The State, in its brief to the Court of Special Appeals, moved to dismiss Skok's appeal, relying upon language in the Maryland Post Conviction Procedure Act, Art. 27, § 645A(e), concerning the right to appeal in habeas corpus cases. The State also argued that the Circuit Court's judgment was correct.

The Court of Special Appeals denied the State's motion to dismiss the appeal and affirmed the judgment of the Circuit Court. Skok v. State, 124 Md.App. 226, 721 A.2d 259 (1998). Although the intermediate appellate court did state that Rules 4-242(c) and 4-242(d) had been violated in Skok's two trials for possession of cocaine, Skok, 124 Md.App. at 228-229, 721 A.2d at 260-261, the court held that, in Maryland, coram nobis relief can only be granted when "based on facts not known to the trial judge when the plea was accepted." Skok, 124 Md.App. at 234, 721 A.2d at 263. The Court of Special Appeals continued: "Both [convictions] were based on careless procedural errors committed by the trial judge, not upon facts unknown to the trial judge. This is fatal to appellant's claim." Ibid. With regard to Skok's motion for a new trial based on "mistake" or "irregularity" under Rule 4-331(b), the Court of Special Appeals "assumed, arguendo," that the violations of Rule 4-242(c) and (d) constituted "irregularity" within the meaning of Rule 4-331(b), but held that Skok had failed to act "with ordinary diligence." Skok, 124 Md.App. at 242-243, 721 A.2d at 267-268.

Skok filed in this Court a petition for a writ of certiorari, challenging both the holding of the Court of Special Appeals concerning the availability of coram nobis relief and the decision that he was not entitled to relief under Rule 4-331(b). The State filed a conditional cross-petition for a writ of certiorari, contesting the Court of Special Appeals' decision that Skok had a right to appeal from the denial of coram nobis relief. We granted both the petition and the cross-petition. Skok v. State, 354 Md. 112, 729 A.2d 404 (1999).

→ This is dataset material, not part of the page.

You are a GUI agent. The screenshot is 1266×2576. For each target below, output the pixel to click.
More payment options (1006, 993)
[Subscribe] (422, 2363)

As it is a threshold question, we shall first consider the State's argument that "the Court of Special Appeals incorrectly held that Skok had the right to appeal from the denial of coram nobis relief." (State's brief at 3). The State contends that no appeal may be taken in a coram nobis case brought to challenge a conviction or sentence. The State relies upon a portion of the pertinent language in the Maryland Post Conviction Procedure Act, which it quotes out of context, and upon four opinions by this Court, namely Fairbanks v. State, 331 Md. 482, 629 A.2d 63 (1993); Gluckstern v. Sutton, 319 Md. 634, 574 A.2d 898, cert. denied, 498 U.S. 950, 111 S.Ct. 369, 112 L.Ed.2d 331 (1990); Valentine v. State, 305 Md. 108, 501 A.2d 847 (1985); and Brady...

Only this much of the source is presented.